Podríamos repetir las mismas palabras a propósito del domingo, el día del Señor, el santuario de la semana. ¿No lo hemos profanado convirtiéndolo en un día de trabajo, en un día de mero entretenimiento mundano? Hoy lo echamos tanto de menos. Los días se suceden unos a otros de forma muy similar.

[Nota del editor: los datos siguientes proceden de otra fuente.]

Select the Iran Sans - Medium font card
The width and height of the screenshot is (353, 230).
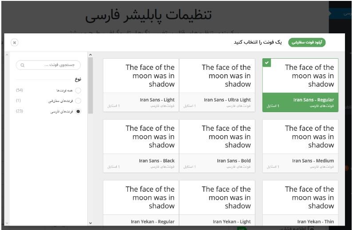tap(300, 146)
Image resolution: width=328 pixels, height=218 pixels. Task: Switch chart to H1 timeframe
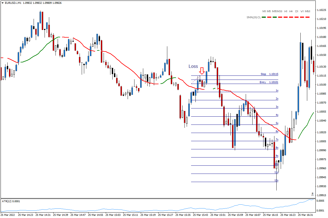[286, 11]
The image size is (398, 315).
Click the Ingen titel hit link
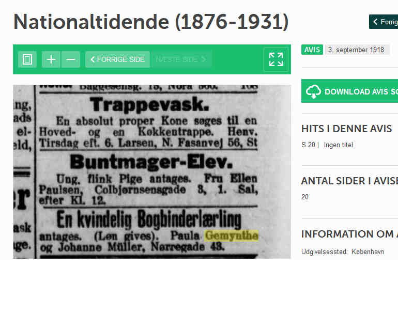[x=338, y=145]
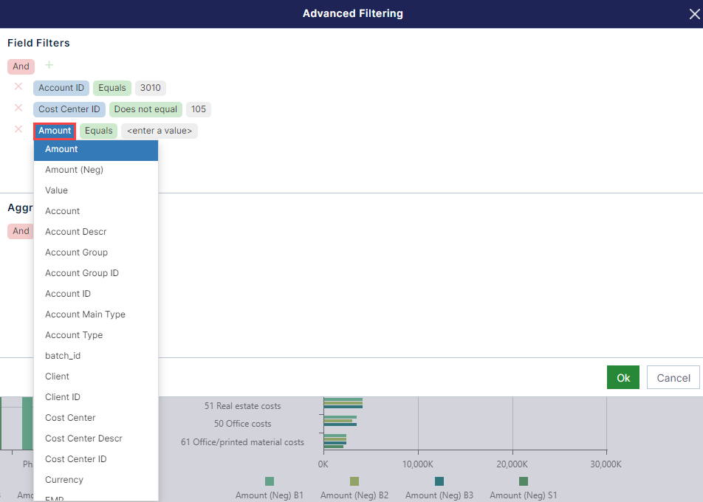
Task: Click the enter a value input field
Action: click(x=160, y=131)
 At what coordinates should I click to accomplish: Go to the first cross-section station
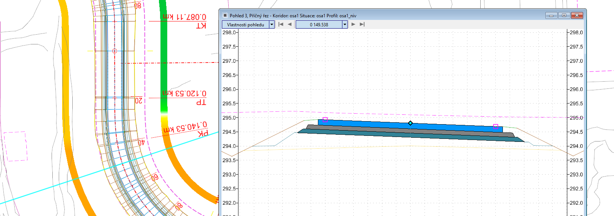[281, 24]
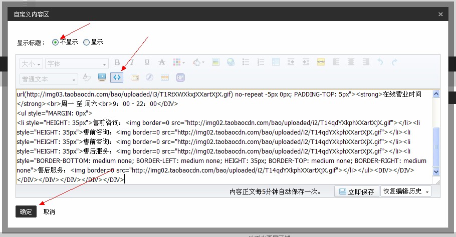Select the 显示 radio button
The width and height of the screenshot is (456, 237).
pos(86,43)
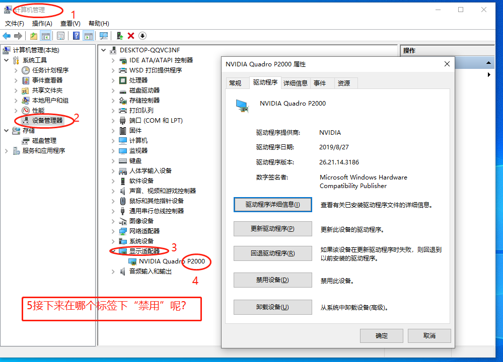
Task: Click the down-arrow disable device toolbar icon
Action: click(142, 36)
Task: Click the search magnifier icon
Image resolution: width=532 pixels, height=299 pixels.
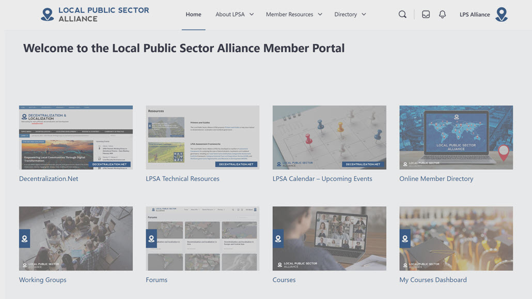Action: coord(402,14)
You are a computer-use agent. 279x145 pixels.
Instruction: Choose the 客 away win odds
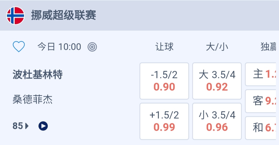(x=262, y=101)
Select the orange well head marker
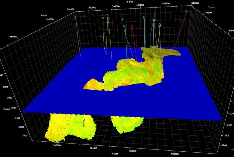This screenshot has height=157, width=234. tap(160, 25)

Volver a aprender el culto en espíritu y en verdad

Debemos escuchar la palabra del profeta que nos reprocha haber «violado el santuario». Debemos estar dispuestos a volver a aprender el culto en espíritu y en verdad. Muchos sacerdotes han descubierto la celebración sin presencia del pueblo. Han experimentado así que la liturgia es principalmente y ante todo «el culto de la divina majestad», según las palabras del Vaticano II (SC 33). No es en primer lugar un ejercicio pedagógico o misionero. Mejor aún, llega a ser una realidad verdaderamente misionera solo en la medida en que está enteramente ordenada a «la perfecta glorificación de Dios» (SC 5).

Al celebrar solos, los sacerdotes ya no tenían ante los ojos al pueblo cristiano; entonces han tomado conciencia de que la celebración de la misa se dirige siempre al Dios Trinidad. Han vuelto su mirada hacia Oriente, porque «del Oriente viene la propiciación. De allí viene el hombre cuyo nombre es Oriente, que se ha convertido en mediador entre Dios y los hombres. Por eso, estáis invitados a mirar siempre hacia el Oriente, de donde sale para vosotros el Sol de Justicia, de donde la luz aparece siempre para vosotros», como nos dice Orígenes en una de sus homilías sobre el Levítico. La misa no es un largo discurso dirigido al pueblo, sino una alabanza y una súplica dirigida a Dios.


La mentalidad occidental contemporánea, modelada por la técnica y fascinada por los medios de comunicación, ha querido a veces hacer de la liturgia una obra de pedagogía eficaz y rentable. En este espíritu, se ha buscado hacer las celebraciones amigables y atractivas. Los actores litúrgicos, animados por motivaciones pastorales, en ocasiones han querido hacer un trabajo educativo, introduciendo elementos profanos o espectaculares en las celebraciones. ¿No hemos visto florecer testimonios, puestas en escenas y aplausos varios? Se cree así favorecer la participación de los fieles, cuando de hecho se reduce la liturgia a un juego humano. Existe el riesgo real de no dejar lugar a Dios en nuestras celebraciones. Corremos el peligro de caer en la misma tentación que los hebreos en el desierto. Buscaron crear un culto a su medida y a su altura humana; pero no lo olvidemos: ¡terminaron postrados ante el ídolo del becerro de oro que ellos mismos se habían fabricado!